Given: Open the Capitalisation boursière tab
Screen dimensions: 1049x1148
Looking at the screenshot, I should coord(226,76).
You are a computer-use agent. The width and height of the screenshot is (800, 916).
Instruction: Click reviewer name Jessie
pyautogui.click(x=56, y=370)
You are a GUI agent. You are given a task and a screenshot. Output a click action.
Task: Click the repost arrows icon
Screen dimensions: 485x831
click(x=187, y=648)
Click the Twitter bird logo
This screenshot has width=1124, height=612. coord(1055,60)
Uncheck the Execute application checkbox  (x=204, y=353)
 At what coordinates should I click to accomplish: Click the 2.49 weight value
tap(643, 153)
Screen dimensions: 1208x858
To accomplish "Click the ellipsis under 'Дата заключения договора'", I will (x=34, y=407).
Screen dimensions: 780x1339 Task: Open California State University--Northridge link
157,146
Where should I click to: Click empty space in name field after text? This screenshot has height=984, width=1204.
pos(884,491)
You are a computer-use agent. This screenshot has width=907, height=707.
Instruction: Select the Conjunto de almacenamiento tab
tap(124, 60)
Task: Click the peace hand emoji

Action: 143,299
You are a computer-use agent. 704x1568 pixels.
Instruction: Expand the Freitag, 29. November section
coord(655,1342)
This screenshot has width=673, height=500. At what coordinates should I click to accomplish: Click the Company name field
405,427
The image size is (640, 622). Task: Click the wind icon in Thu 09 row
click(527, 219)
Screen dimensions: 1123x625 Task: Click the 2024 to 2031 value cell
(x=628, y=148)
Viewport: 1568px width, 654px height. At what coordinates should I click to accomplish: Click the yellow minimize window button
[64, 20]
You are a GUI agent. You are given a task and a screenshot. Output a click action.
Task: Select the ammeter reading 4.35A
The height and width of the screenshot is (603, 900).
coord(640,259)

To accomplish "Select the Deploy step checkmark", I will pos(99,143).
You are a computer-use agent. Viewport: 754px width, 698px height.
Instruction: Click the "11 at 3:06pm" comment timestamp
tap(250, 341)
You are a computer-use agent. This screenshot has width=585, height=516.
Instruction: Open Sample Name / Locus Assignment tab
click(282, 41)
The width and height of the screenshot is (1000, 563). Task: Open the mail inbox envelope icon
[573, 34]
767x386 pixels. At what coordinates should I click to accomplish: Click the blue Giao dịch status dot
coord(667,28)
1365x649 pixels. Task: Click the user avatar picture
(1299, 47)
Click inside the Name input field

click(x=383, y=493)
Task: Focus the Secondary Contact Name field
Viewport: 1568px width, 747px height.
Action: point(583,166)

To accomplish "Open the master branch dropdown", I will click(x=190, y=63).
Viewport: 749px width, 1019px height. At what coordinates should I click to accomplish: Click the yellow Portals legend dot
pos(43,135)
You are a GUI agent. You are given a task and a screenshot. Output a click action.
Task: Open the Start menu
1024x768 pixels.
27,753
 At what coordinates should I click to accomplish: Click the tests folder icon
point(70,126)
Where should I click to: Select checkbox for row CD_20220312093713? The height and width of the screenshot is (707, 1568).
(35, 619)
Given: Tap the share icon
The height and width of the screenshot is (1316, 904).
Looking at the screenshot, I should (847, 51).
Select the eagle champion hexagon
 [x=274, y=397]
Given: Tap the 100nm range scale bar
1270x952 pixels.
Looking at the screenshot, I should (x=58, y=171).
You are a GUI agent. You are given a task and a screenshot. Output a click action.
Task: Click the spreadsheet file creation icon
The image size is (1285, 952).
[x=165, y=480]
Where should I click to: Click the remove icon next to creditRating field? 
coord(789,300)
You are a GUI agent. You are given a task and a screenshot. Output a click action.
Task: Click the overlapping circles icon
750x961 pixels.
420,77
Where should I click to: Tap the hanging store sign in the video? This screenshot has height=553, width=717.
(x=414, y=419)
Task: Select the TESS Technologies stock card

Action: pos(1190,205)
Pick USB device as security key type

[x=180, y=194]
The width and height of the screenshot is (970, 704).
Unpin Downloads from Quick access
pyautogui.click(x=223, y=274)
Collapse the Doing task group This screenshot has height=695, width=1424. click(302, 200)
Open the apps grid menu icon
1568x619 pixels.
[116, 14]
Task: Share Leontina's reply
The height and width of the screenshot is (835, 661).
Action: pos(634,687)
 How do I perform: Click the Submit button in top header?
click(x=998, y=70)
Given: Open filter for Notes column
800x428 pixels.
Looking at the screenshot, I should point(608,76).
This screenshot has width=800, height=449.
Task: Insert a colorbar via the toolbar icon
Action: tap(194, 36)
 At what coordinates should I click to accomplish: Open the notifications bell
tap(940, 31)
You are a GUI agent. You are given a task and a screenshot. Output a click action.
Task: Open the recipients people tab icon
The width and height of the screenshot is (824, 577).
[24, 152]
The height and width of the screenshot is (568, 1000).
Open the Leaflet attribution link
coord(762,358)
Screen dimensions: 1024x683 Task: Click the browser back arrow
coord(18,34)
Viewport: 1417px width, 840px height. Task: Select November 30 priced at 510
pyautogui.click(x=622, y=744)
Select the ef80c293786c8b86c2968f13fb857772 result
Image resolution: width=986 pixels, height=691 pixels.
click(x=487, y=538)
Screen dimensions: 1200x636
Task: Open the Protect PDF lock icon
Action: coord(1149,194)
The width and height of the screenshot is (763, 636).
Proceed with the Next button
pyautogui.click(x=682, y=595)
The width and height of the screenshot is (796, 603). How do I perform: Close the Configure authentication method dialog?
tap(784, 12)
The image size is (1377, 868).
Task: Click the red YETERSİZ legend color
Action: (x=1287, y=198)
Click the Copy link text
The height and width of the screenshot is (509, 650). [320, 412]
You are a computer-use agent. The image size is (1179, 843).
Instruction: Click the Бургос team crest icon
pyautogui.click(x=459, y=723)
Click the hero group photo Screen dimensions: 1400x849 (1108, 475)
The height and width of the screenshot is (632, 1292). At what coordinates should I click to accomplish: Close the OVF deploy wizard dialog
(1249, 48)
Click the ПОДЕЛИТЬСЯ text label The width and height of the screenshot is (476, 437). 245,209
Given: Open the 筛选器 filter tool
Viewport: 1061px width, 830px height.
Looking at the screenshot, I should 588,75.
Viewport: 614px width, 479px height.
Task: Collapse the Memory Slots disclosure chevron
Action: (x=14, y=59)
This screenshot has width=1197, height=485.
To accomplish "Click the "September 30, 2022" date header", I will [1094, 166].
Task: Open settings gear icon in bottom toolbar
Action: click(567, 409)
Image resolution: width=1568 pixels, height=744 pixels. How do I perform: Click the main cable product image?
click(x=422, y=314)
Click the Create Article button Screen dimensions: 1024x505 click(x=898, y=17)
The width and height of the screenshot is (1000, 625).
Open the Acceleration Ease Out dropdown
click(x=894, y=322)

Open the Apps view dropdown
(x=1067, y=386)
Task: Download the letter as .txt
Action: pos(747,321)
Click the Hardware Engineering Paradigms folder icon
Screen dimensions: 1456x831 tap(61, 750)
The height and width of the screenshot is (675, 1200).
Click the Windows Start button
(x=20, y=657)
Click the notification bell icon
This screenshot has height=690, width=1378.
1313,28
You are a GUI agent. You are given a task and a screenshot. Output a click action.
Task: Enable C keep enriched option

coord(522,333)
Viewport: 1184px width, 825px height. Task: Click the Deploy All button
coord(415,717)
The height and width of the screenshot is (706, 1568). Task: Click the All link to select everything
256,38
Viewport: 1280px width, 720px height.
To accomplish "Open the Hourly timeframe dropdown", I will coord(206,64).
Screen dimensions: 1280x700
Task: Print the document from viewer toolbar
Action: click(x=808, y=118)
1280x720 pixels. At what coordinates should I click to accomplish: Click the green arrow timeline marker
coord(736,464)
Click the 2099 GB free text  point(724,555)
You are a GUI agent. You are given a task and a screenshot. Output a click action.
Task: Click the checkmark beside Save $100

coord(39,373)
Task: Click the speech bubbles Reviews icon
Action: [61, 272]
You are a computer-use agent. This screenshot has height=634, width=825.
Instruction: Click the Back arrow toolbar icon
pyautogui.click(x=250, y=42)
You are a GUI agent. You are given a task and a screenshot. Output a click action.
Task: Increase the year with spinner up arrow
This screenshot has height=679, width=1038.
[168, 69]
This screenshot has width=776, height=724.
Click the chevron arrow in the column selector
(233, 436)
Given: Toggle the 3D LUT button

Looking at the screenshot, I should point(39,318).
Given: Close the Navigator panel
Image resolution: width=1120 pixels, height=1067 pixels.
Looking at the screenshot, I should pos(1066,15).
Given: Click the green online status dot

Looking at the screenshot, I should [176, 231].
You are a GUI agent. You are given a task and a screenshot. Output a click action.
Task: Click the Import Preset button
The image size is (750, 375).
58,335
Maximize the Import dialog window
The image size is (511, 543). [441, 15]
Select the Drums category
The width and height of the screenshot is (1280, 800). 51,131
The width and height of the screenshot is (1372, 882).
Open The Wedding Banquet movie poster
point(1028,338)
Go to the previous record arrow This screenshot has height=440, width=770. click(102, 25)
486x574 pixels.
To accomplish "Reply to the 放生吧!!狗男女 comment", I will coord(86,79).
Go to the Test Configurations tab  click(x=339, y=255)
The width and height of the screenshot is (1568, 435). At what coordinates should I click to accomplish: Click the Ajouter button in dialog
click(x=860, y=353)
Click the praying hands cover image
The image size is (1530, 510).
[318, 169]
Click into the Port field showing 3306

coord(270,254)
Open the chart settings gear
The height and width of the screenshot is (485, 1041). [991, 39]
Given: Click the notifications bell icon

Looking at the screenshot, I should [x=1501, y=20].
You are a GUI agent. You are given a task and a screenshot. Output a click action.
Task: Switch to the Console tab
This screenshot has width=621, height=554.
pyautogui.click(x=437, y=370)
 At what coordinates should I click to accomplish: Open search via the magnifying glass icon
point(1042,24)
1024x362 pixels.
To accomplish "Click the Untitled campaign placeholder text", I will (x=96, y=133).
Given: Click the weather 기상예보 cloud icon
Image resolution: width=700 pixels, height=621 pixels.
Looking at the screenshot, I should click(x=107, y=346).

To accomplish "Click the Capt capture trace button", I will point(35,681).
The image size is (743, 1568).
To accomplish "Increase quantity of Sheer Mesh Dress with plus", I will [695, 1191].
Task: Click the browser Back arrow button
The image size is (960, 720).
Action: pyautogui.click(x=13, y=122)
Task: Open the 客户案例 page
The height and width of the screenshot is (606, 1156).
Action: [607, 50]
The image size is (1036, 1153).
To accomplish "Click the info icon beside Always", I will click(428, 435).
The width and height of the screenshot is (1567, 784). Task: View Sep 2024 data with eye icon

++++++++

**What you need to do:** Set down exactly, and only, the lines from the one containing "Given: Click the weather 기상예보 cloud icon" to the final line of the data.

**Written answer:**
Given: Click the weather 기상예보 cloud icon
Image resolution: width=700 pixels, height=621 pixels.
Looking at the screenshot, I should click(x=107, y=346).

To accomplish "Click the Capt capture trace button", I will point(35,681).
The image size is (743, 1568).
To accomplish "Increase quantity of Sheer Mesh Dress with plus", I will [695, 1191].
Task: Click the browser Back arrow button
The image size is (960, 720).
Action: pyautogui.click(x=13, y=122)
Task: Open the 客户案例 page
The height and width of the screenshot is (606, 1156).
Action: [607, 50]
The image size is (1036, 1153).
To accomplish "Click the info icon beside Always", I will click(428, 435).
The width and height of the screenshot is (1567, 784). Task: View Sep 2024 data with eye icon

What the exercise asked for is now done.